There are restaurants that say they work with the farmer, and there is Wils at the Farm: a pop-up where the cooking literally happens in the farmyard. No decorative hay bales or a chalkboard with ‘seasonal produce. Chef Joris Bijdendijk and kitchen chef Thomas Val of restaurant Wils in Amsterdam are simply outside, at the Lindenhoff in Baambrugge, with an open fire as their only stove and the meadows of the Vecht region as their view.

Joris Bijdendijk is no stranger. His restaurant Wils in Amsterdam stands for serious cuisine that focuses on the product, not the technology for its own sake. Thomas Val is the kitchen chef who carries out that line every day. Together they moved to Baambrugge to cook at the place where the ingredient comes from. Lindenhoff is a family farm, founded in 1989 by the Te Voortwis family, which specializes in artisanal and sustainable food production. The short line between farmer and cook here is not a story for the menu, but simply reality.

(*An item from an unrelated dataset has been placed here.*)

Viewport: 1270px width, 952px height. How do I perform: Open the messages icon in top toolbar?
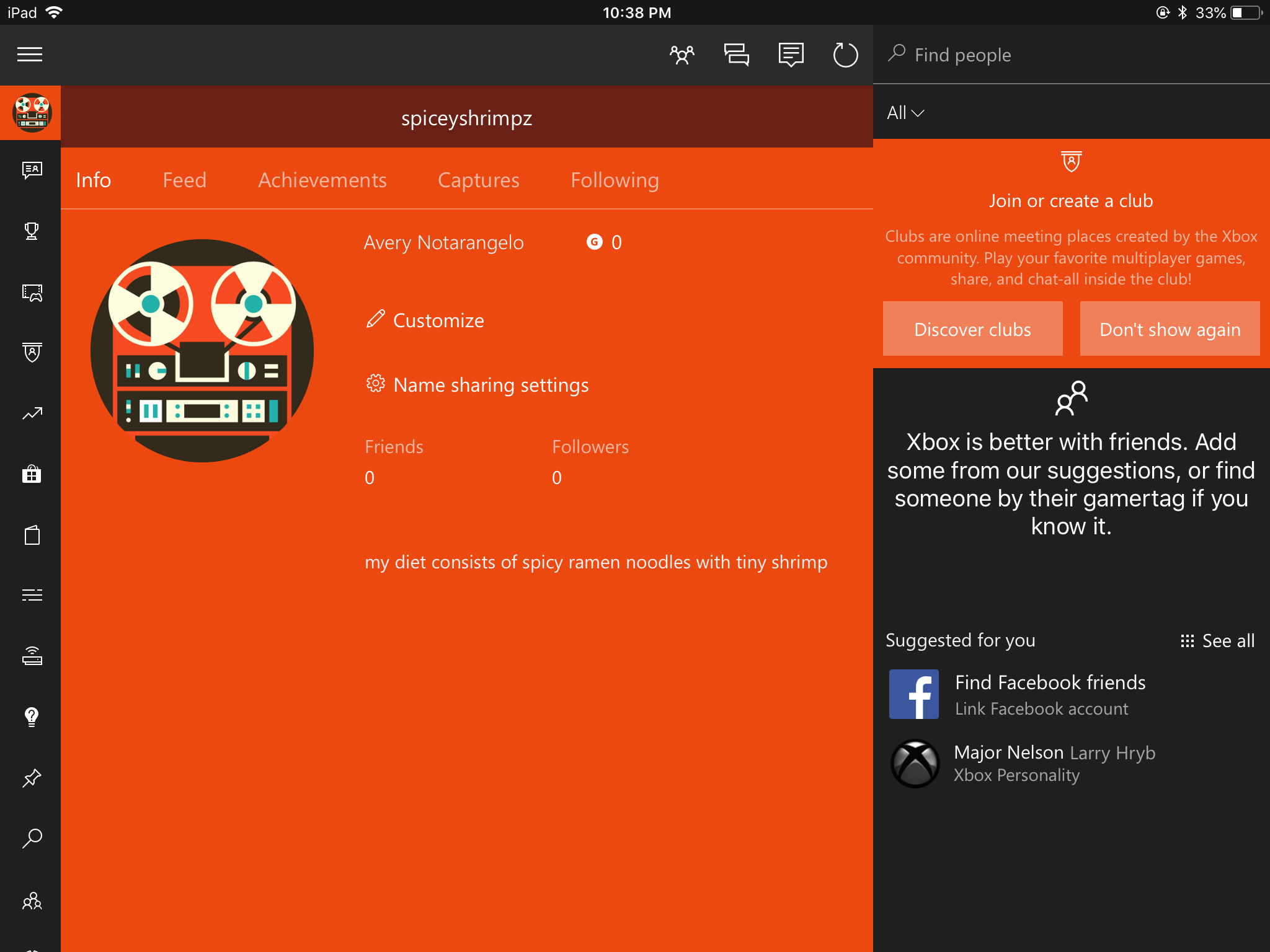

Guests eat at long tables in the outdoor yard, overlooking the meadows. No white ironed tablecloths and muted light, but outdoors, open air, and the sound of a working farm in the background. The fire gives the dishes a smoky flavor and character that you don't get from an induction pan. That's the point. Bijdendijk and Val deliberately choose open fire as the central cooking technique, and you taste why: the food tastes like the place it came from.

The fire gives dishes a smoky flavor and character that you don't get from an induction pan.
Baambrugge is located just outside the city, between Amsterdam and Utrecht. Lindenhoff sits on the Rijksstraatweg, a straight road through the open polder landscape. Last year, Wils at the Farm ran over five weekends. This edition runs for six weeks, spanning Friday, Saturday and Sunday. One edition longer, slightly larger, but the idea remains the same: food where it's made, by people who know what they're doing.